The advantage of these beds is that they offer the support of an innerspring with the comfort of foam layers. If you’re considering a hybrid mattress, we’ll share important details about this innovative style, including who should benefit from them the most. This hybrid mattress guide will help you choose a bed that best meets your needs.

What is a Hybrid Mattress Made of?

A hybrid mattress is made of a combination of materials, including innerspring coils and foam. This construction provides the best of both worlds: the support of coils with the comfort of foam, resulting in a mattress that should work for all types of sleepers.

The most common type of hybrid mattress is the innerspring/memory foam hybrid. This mattress features a layer of memory foam over innerspring coils to provide pressure relief, support, and bounce. Other common hybrid mattresses are made with latex or polyfoam. The number of foam layers and types of materials vary among mattress brands. Some companies produce hybrids that contain memory foam and latex, while others may have polyfoam and memory foam.

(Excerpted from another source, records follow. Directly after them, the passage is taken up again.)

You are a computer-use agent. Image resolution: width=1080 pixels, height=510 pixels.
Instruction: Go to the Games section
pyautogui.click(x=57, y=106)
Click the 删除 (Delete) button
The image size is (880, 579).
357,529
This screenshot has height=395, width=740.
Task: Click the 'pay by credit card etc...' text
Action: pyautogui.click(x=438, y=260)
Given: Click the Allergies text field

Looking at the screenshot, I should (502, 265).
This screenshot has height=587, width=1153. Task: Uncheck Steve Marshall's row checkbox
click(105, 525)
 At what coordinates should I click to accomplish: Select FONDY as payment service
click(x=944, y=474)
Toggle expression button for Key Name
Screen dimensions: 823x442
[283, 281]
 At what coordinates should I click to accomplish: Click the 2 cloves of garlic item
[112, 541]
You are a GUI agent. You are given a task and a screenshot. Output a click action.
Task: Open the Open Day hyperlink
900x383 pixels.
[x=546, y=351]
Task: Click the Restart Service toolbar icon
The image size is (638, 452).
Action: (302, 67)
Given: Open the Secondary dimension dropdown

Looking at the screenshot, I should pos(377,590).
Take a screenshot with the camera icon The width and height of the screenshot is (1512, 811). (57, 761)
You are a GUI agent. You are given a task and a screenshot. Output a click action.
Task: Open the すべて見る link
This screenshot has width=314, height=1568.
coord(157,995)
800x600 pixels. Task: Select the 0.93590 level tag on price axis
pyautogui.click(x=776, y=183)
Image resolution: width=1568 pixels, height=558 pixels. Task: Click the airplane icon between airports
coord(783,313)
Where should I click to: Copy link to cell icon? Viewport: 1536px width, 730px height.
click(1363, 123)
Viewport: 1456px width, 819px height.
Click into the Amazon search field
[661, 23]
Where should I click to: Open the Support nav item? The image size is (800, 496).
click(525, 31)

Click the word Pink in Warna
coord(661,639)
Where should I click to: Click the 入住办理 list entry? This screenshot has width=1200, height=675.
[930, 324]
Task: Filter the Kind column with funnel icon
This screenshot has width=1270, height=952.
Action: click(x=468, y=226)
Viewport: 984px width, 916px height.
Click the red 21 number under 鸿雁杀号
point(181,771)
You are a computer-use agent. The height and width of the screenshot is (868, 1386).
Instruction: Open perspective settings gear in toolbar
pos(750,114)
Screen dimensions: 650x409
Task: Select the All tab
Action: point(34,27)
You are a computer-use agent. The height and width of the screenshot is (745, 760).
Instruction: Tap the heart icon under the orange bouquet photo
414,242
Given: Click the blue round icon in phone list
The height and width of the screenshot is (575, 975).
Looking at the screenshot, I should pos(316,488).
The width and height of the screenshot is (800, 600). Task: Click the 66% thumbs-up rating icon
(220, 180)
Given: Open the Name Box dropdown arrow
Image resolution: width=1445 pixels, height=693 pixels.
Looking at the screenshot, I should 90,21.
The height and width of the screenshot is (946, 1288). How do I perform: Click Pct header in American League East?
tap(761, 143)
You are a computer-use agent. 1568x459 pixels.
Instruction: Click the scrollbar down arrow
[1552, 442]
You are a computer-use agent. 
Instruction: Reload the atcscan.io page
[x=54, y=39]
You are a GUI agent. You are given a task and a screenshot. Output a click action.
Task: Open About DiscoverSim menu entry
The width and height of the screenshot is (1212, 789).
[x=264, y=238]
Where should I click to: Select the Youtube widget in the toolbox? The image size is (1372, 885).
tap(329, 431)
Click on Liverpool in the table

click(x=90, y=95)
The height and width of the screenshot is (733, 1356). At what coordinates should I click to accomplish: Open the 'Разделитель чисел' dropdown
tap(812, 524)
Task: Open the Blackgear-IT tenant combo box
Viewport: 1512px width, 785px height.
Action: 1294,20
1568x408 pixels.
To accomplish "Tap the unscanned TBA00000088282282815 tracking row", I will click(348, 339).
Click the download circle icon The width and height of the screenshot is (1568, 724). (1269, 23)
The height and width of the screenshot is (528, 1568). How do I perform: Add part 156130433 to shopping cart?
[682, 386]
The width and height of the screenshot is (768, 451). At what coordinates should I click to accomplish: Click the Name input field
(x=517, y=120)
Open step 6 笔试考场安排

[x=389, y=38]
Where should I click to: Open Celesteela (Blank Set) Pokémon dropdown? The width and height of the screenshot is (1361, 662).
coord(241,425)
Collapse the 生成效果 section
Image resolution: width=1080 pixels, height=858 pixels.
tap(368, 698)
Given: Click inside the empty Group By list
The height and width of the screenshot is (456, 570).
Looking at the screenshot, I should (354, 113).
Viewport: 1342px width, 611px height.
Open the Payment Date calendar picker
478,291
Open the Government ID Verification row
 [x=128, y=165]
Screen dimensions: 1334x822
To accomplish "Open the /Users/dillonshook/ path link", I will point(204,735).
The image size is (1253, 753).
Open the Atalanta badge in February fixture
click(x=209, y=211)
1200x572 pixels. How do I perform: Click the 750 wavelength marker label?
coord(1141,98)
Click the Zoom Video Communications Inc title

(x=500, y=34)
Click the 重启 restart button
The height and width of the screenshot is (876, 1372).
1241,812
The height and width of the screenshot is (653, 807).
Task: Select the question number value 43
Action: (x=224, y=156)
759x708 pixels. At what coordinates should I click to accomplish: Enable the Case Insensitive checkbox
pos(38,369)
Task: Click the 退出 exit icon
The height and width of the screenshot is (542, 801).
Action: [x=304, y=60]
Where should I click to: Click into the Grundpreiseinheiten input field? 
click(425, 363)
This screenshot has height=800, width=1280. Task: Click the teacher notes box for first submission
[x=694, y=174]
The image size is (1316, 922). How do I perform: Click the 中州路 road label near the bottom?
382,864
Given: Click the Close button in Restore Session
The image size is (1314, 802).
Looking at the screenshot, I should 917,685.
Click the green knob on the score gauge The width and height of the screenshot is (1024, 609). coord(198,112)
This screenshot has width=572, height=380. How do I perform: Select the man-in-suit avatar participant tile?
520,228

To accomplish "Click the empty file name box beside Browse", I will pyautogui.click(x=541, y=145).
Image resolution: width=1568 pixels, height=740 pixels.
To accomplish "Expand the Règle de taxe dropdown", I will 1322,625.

medium illustration of hybrid mattress

What Does a Hybrid Mattress Feel Like?

Most hybrids should feel supportive while still providing pressure relief, but this will depend on the overall firmness. Hybrids are available in plush, medium, medium-firm, and firm models, with some brands offering models in a variety of firmness levels. The use of coils also provides better airflow than an all-foam mattress, which can help you sleep better. How a hybrid feels will also depend on the materials within it.

Most hybrids are made with pocketed coils, in which each coil is wrapped in fabric. The individually-wrapped coils usually feel more comfortable than traditional coils found in innerspring beds. This is because pocketed coils move independently, adapting to your body and providing better motion isolation than interconnected coils. The coils will also provide bounce, which should make it easy to move around on top of the bed.

Hybrids with memory foam will cradle the sleeper’s body, which should be good for pressure relief. These beds should make you feel like you’re sinking into the top layer.

Hybrids made with latex typically have more bounce to them because latex is a buoyant material. Additionally, latex is temperature-neutral, so these should feel extra cool. Latex will provide comfort, but not as much cradling as beds with memory foam comfort layers.

Polyfoam layers should provide decent comfort, but this is the lower-quality material of the three. Many brands often use polyfoam to provide added comfort and support.

Firmness Scale 1-10

Things to Consider When Shopping for a Hybrid Mattress

Shopping for a hybrid mattress doesn't have to be complicated if you consider some important factors. Thinking about these things in advance will help you decide on a hybrid that works for your budget, sleeping position, and more.

Price

Price is important when shopping for a mattress. Hybrid mattresses can range in price from around $500 to $2,000 or more. Keep in mind that the price will vary based on the materials used, the size of the mattress, and any special features it may have.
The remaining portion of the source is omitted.